Again, it is astonishing that Mr. Eldredge cannot see the implications of his remarks: Since many evolutionist defenders are poorly prepared to debate, the solution is not to debate; besides, even a qualified debater would be wasting his or her time on groups of parents or school-board members. Good grief--how much more help to the New Right could any outlook be?

If the advocates of evolution are going to roll back the creationist legions, they will have to do a whole lot better than this. Their arrogant unwillingness to do the homework necessary to meet and defeat the creationists in the public arena contradicts their own values and is a sure recipe for defeat. Key segments of the American voting public have shown that they are not putting up with such stuff from politicians or professionals any more.

And why should they? I’ll be damned if I will tell my daughters that they shouldn’t study creationism in school just because some Ivy League professors say it’s no good. As Mr. Eldredge himself admitted, “If scientists frequently act as if their ideas are the truth, they are simply showing their humanity.... Scientists, like everyone, get their egos wrapped up in their work. They believe passionately in their own ideas, even if they are supposed to be calm, cool, dispassionate, and able to evaluate all possibilities evenly. (It is usually in the collective process of argument that the better ideas win out in science; seldom has anyone singlehandedly evinced the open-mindedness necessary to drop a pet idea.)”

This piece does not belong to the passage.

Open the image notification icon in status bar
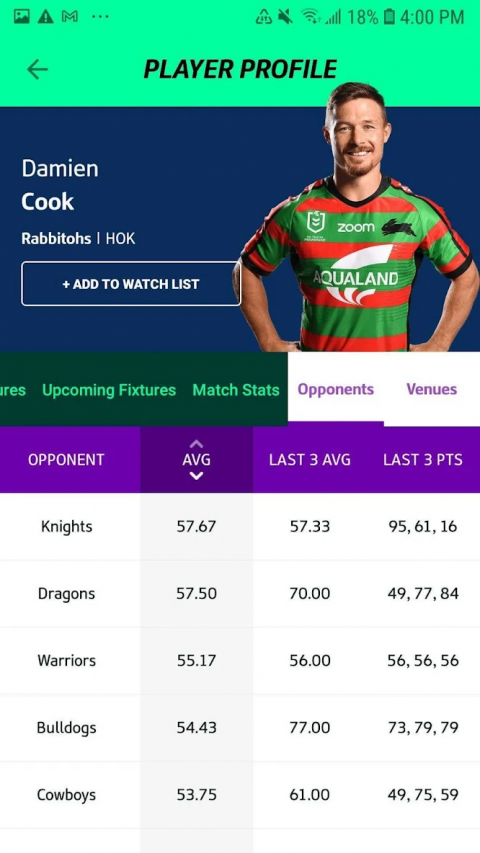Screen dimensions: 480x853 (x=21, y=16)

I wish Mr. Eldredge would take his own advice. Today science, particularly ideas about how the world and life came to be what they are, is a public affair. The professionals in the field have no warrant for acting as if they were beyond the reach of ideas current among the lay public. So their “collective process of argument” had better be extended enough to deal meaningfully with the creationist challenge.

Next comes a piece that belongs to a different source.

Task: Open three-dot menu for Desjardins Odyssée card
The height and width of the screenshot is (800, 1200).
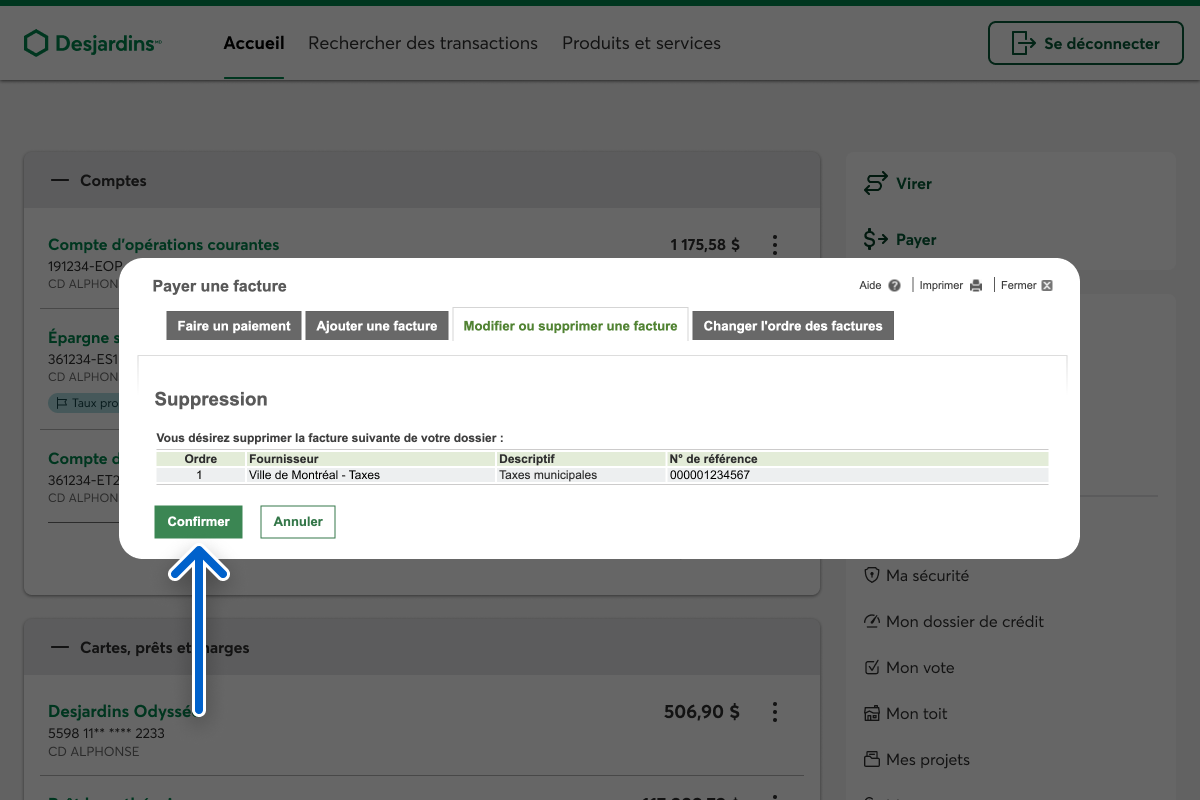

This challenge is qualitatively different from what Clarence Darrow faced in Dayton, Tenn., almost 60 years ago. It is articulated by people who have considerable familiarity with the subject; its spokespeople include highly articulate figures who are especially adept at communicating with ordinary people. It won’t do just to quote H.L. Mencken, as Stephen Jay Gould does, on the subject of “forlorn pastors who belabor half-wits in galvanized iron tabernacles.” Thus far in the second war over evolution, the creationists have outsmarted the evolutionists at almost every turn, showing more sophistication and a better understanding of public expectations.

Niles Eldredge insists that all the creationist notions “can be refuted.” I think he is probably right. But they will not refute themselves. He and his colleagues are going to have to take up the gauntlet, complete the necessary preparation, and do their refuting in public, including schools, and in a manner that ordinary but intelligent citizens like myself and my daughters can understand. To refuse this challenge is not only unscientific, it is also as the creationists understand only too well, un-American.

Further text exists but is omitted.